A riper cervix doesn’t guarantee labor will start on its own, but it does mean that when labor does begin (naturally or through induction), things tend to progress more smoothly. Evening primrose oil appears to be a cervical preparation tool more than a labor starter.
Red Raspberry Leaf Tea Likely Doesn’t Help
Red raspberry leaf tea is one of the most commonly recommended natural labor aids, but the research is discouraging. A detailed review of the evidence concluded that raspberry extracts “do not present a contractile effect on the uterine muscle,” and even when a slight effect was observed in animal studies, it was described as negligible and insignificant. One small, retrospective study suggested it might reduce the cesarean rate, but the researchers themselves cautioned against reading too much into those results given the tiny sample size.
The tea is safe to drink and contains antioxidants like ellagic acid, but expecting it to start labor is not supported by current evidence.
Acupressure Points for Labor
Pressing on specific points on the body, particularly the SP6 point on the inner leg (about four finger-widths above the ankle bone), has been studied for its effect on labor. Research suggests that stimulating this point may encourage oxytocin release. In one clinical trial, women who received SP6 acupressure had a significantly shorter first stage of labor (225 minutes versus 320 minutes) and shorter second stage (15 minutes versus 20 minutes) compared to a control group. Other points sometimes targeted include spots on the outer foot, shoulder, and hand.

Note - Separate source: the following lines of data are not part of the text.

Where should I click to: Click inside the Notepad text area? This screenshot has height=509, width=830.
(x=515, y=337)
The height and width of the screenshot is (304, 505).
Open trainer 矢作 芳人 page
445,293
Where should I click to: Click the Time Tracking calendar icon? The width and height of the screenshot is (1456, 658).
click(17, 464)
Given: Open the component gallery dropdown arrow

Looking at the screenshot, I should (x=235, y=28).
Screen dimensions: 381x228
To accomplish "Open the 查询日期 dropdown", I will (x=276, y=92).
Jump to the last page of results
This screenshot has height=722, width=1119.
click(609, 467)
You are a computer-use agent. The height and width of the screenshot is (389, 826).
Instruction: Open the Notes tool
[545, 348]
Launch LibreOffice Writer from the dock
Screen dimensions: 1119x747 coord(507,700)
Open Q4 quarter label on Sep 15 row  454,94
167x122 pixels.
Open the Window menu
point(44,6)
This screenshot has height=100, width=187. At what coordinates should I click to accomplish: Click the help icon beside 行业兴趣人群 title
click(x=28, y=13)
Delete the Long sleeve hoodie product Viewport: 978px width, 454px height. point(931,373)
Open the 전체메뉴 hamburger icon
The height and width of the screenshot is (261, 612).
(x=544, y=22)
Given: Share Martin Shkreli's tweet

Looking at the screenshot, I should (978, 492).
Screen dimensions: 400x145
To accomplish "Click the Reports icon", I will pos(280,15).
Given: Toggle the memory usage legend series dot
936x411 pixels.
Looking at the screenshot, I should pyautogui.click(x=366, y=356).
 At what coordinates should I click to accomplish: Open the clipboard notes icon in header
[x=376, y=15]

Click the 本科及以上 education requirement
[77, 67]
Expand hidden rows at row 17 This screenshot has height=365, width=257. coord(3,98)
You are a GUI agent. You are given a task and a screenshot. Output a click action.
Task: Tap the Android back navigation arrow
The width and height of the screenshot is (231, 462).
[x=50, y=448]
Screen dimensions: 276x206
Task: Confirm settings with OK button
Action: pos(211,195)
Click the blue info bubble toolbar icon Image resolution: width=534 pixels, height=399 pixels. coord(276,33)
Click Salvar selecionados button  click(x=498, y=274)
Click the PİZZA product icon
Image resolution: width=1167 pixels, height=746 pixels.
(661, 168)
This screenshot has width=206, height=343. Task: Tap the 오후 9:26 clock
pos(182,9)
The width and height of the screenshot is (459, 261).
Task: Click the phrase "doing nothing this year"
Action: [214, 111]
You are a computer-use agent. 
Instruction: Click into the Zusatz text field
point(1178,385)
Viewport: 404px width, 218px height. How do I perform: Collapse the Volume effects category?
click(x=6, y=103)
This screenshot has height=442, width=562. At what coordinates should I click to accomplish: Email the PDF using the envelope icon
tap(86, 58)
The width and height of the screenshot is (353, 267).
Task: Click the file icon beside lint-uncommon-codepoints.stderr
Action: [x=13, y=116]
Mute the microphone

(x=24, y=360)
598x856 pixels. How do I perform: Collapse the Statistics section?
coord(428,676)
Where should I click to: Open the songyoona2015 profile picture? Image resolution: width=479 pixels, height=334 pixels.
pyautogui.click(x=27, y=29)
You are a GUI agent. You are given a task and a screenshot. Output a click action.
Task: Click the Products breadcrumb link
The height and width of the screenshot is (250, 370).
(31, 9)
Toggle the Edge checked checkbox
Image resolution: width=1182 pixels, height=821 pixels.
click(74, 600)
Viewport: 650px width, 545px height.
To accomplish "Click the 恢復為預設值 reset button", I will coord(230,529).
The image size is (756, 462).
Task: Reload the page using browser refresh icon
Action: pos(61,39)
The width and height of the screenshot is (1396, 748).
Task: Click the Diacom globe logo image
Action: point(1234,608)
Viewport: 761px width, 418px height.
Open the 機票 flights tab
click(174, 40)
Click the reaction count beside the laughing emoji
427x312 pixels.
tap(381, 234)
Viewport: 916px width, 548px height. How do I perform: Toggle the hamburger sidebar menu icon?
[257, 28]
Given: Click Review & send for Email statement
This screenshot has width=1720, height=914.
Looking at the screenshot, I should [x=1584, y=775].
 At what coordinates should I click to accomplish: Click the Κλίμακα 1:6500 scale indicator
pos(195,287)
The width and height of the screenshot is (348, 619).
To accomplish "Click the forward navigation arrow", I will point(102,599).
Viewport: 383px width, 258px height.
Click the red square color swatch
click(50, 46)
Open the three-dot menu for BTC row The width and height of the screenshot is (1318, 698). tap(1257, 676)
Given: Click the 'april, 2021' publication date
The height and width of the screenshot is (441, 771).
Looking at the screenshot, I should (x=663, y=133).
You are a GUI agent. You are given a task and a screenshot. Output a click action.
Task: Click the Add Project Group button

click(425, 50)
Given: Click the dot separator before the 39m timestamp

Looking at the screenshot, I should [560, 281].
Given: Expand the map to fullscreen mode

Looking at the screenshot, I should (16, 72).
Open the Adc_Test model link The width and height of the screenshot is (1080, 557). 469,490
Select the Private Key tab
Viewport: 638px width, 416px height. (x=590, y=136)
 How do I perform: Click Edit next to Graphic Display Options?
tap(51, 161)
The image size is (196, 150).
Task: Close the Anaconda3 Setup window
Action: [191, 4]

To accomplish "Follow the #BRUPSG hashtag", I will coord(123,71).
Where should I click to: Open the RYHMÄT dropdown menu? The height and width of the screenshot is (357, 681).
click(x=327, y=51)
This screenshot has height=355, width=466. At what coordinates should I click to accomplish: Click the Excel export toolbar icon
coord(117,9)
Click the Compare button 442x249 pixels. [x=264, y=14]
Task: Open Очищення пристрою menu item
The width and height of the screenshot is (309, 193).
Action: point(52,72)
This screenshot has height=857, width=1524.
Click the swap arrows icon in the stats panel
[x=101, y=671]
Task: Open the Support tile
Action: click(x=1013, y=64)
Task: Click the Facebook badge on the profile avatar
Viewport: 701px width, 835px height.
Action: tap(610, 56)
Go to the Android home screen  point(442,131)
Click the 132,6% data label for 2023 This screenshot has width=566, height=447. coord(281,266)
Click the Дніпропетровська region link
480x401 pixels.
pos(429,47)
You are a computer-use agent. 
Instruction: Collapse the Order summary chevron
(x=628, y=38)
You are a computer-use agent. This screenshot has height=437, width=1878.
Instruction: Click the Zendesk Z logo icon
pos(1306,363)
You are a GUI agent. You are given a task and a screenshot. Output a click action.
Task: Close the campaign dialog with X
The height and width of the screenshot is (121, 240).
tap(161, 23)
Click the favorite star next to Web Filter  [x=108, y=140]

Most of this research was conducted on women already in labor rather than women trying to start it. Whether acupressure can initiate labor from scratch is less clear, but the technique carries minimal risk.
Walking and Exercise Won’t Start Labor
Walking, climbing stairs, bouncing on a birth ball, and other exercises are among the most popular recommendations you’ll find online. The Mayo Clinic states plainly that there’s no evidence exercising induces labor. Staying active in late pregnancy has plenty of other benefits, including improved mood, better sleep, and easier recovery postpartum. But if you’re logging miles specifically to trigger contractions, the evidence doesn’t back it up.
When Natural Methods Are Unsafe
Certain pregnancy conditions make any attempt to induce labor, whether natural or medical, genuinely dangerous. These include placenta previa or vasa previa (where the placenta or blood vessels cover the cervix), a prior uterine rupture or classical cesarean incision, active genital herpes, a baby in transverse or breech position, and severe fetal heart rate abnormalities. If you’ve had a prior cesarean with a vertical uterine incision, the risk of uterine rupture during contractions is too high for any form of induction.
Herbal supplements marketed for labor induction deserve particular caution. Many have not been tested for safety in pregnancy, and some can harm the baby. Stick to methods with at least some clinical data behind them, and always let your provider know what you’re trying.